CITY HALL — It will cost more to be lazy this winter.

A City Council committee on Monday hiked the top fine for failing to shovel your sidewalk to $500 — a tool city officials said would be used against repeat offenders.

City officials clarified language on snow removal, but in doing so it also hiked the fines and set strict times to have sidewalks shoveled.

"The original language was very vague," said Commissioner Rebekah Scheinfeld, head of the Department of Transportation, which is assigned to enforce clear driveways and sidewalks along with the Department of Streets and Sanitation. Scheinfeld added that the new ordinance, submitted as part of the 2016 budget process Monday, set "clearer guidelines."
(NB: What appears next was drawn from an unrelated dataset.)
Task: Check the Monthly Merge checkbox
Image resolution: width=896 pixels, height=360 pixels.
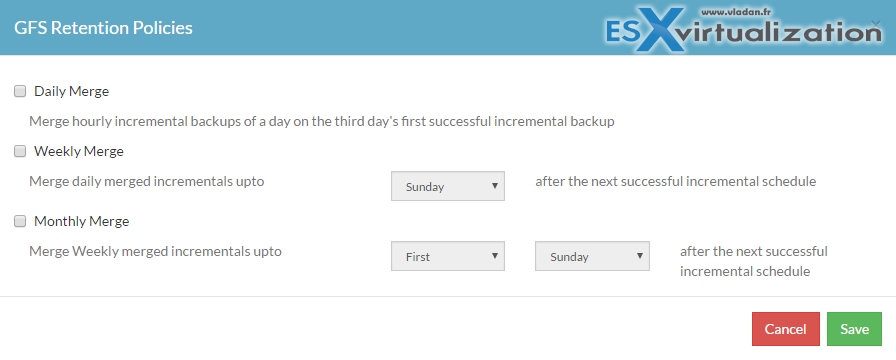Action: tap(20, 222)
Yet there's no denying the actual ordinance language increases fines for failure to clear sidewalks from $50 to a range from $50-$500. It also increases the fine for obstructing the public way with shoveled or plowed snow from $25-$100 to $50-$500. Jeffrey Levine, of the Law Department, said it was intended as a tool the Law Department can use to increase fines for repeat offenders and other scofflaws.

It also calls for snow that falls during the day to be cleared by 10 p.m., and for snow that falls overnight to be cleared by 10 a.m., while confirming that business owners as well as property owners and operators are required to clear the snow from the public way on their property and not cover Divvy stations and other bike racks in the process.

RELATED: Snow Scofflaw Tickets Went Up Last Winter

The timing provision made some aldermen skittish, but Levine sought to placate them by saying the increased fines are aimed at the "repeat, flagrant offender."

"Our first step is always to issue warnings," Scheinfeld said.

Budget Director Alexandra Holt said the "intent is not to change the procedure," but it's "really intended to address the people who don't ever clear the snow from a sidewalk."

The new ordinance cleared the committee and heads for approval as part of the budget process at the City Council meeting on Wednesday.